Content starts

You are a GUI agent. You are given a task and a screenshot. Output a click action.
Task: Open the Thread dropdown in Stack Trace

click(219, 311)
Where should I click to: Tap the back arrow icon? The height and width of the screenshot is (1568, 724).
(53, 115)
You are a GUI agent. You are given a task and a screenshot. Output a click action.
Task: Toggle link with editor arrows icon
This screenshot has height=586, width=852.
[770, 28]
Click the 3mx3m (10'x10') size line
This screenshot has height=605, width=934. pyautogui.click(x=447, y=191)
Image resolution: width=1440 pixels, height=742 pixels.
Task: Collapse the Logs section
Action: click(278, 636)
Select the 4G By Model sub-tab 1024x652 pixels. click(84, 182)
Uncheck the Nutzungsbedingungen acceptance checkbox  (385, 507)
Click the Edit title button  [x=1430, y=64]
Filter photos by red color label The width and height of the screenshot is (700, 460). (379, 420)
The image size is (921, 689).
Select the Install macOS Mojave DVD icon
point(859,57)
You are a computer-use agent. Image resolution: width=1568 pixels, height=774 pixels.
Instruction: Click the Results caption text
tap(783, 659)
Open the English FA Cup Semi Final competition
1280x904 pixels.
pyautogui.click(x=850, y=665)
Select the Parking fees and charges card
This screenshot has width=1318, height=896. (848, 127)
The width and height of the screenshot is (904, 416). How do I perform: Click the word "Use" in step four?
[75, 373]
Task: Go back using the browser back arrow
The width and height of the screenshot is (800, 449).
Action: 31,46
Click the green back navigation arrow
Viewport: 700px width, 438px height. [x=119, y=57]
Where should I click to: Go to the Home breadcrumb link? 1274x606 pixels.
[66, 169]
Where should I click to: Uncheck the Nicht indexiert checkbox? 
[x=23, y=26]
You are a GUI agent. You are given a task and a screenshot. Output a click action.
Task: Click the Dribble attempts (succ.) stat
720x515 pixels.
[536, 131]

Content ends

The task:
Please return the lines above that run from the line containing "Click the 3mx3m (10'x10') size line" to the line containing "Click the Edit", inclusive, exactly and with no other lines.

Exercise answer:
Click the 3mx3m (10'x10') size line
This screenshot has height=605, width=934. pyautogui.click(x=447, y=191)
Image resolution: width=1440 pixels, height=742 pixels.
Task: Collapse the Logs section
Action: click(278, 636)
Select the 4G By Model sub-tab 1024x652 pixels. click(84, 182)
Uncheck the Nutzungsbedingungen acceptance checkbox  (385, 507)
Click the Edit title button  [x=1430, y=64]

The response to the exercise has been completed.